I wasn’t really prepared for what I walked into in yesterday’s Palm Sunday service.
I mean, I was. It’s been relatively the same service each year since I’ve attended this church. And not in a bad way.
The cast of the Easter play the church puts on every year reenact the triumphal entry with the kids in the front. There’s always the little girl mesmerized by the people in the audience who haven’t been out there in all the rehearsals. There are the little boys who wap each other with their palm branches and their mothers can’t get to them until the lights go down, so their reveling in the freedom.
It was beautiful to observe the reenactment of the joy of Israel. The celebration of their long awaited messiah arrived at last! But paring that with the tragedy of what was to come.

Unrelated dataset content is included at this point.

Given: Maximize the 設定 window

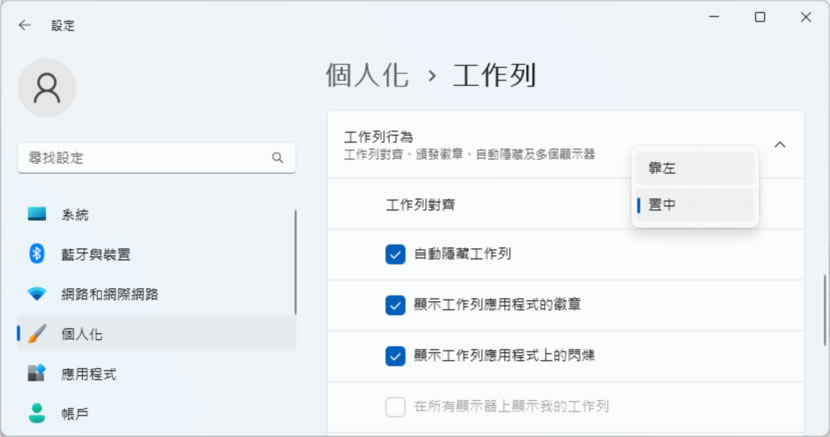Looking at the screenshot, I should tap(760, 17).
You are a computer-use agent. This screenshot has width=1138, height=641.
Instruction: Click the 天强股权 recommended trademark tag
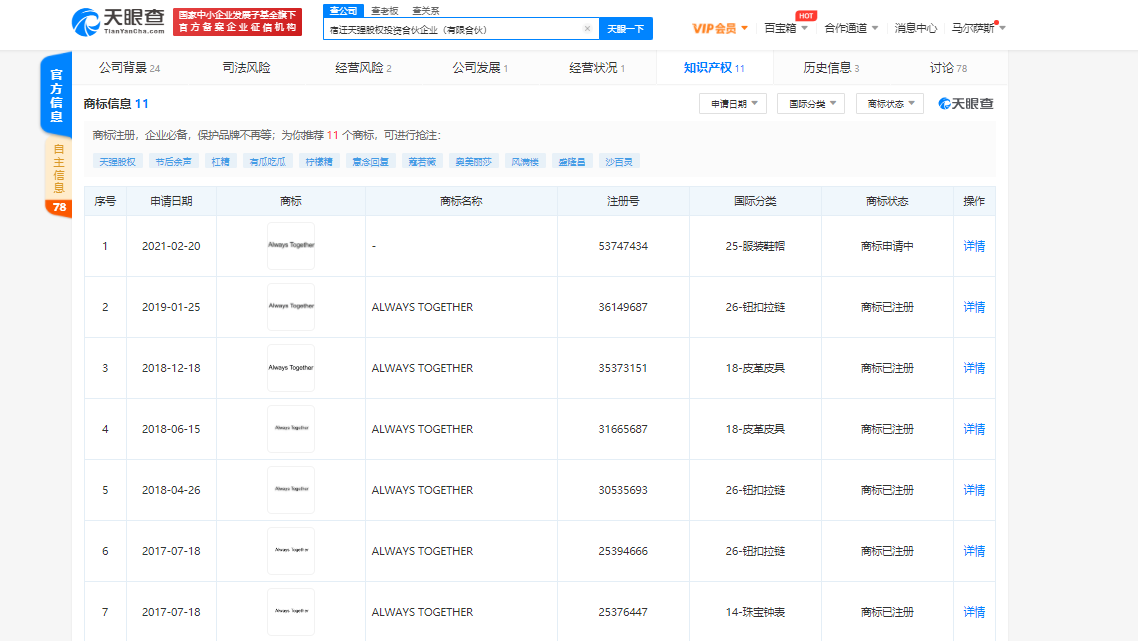click(x=116, y=161)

They would reject God because he had not come in the way they thought. He would be condemned and killed to atone for the sin of the world but then rise again in glory.
And yet the people of God missed this. So often I miss this.
See, on walking into the service, I became hyper aware of all the young families sitting around me. And also heavily aware of my longing for my own family one day.
I think in the feeling of longing, we’re tempted into our own pity party. I could have sat there questioning why. Why wasn’t I dating anyone? Why were so many people around me getting married? Why couldn’t I be one of them?
In the asking of ‘Why,’ the answer I tend to always gravitate towards tends to be that God is holding out on me. That God is not good.
My Eve-and-Israel heart spirals into discontent and bitterness starts to grow. I reject the beautiful character of God and totally miss what he may be trying to do in my life and the lives of those around me.
Sitting in the service, my heart was being pulled into what could be, but I was being called into a greater narrative.
And perhaps this was exaggeratedly pronounced yesterday morning. But in entering into that tension, I was entering into a beautiful time experiencing the character of God with his people.
I’ve said before that longing is an invitation to experience what we truly long for.
Yes, I may long for a family and someone to share the joys and struggles of that with. Yes, I want to give as well as feel that kind of love. But I’m being invited into a deeper and more beautiful love. All my needs have and will be met by the larger story I am beckoned into.
I can let my own longing try to feed itself, or I can look to the source that satisfies all hunger.
And that is the point of the passion week we are entering into. We mourn how sin and the desire for things to be our own way separated us from God. We celebrate how he came to fill the unmet longings and bring us into relationship with Him.
May you seek fulfillment in Jesus in this passion week.
Encouraging. Thank you!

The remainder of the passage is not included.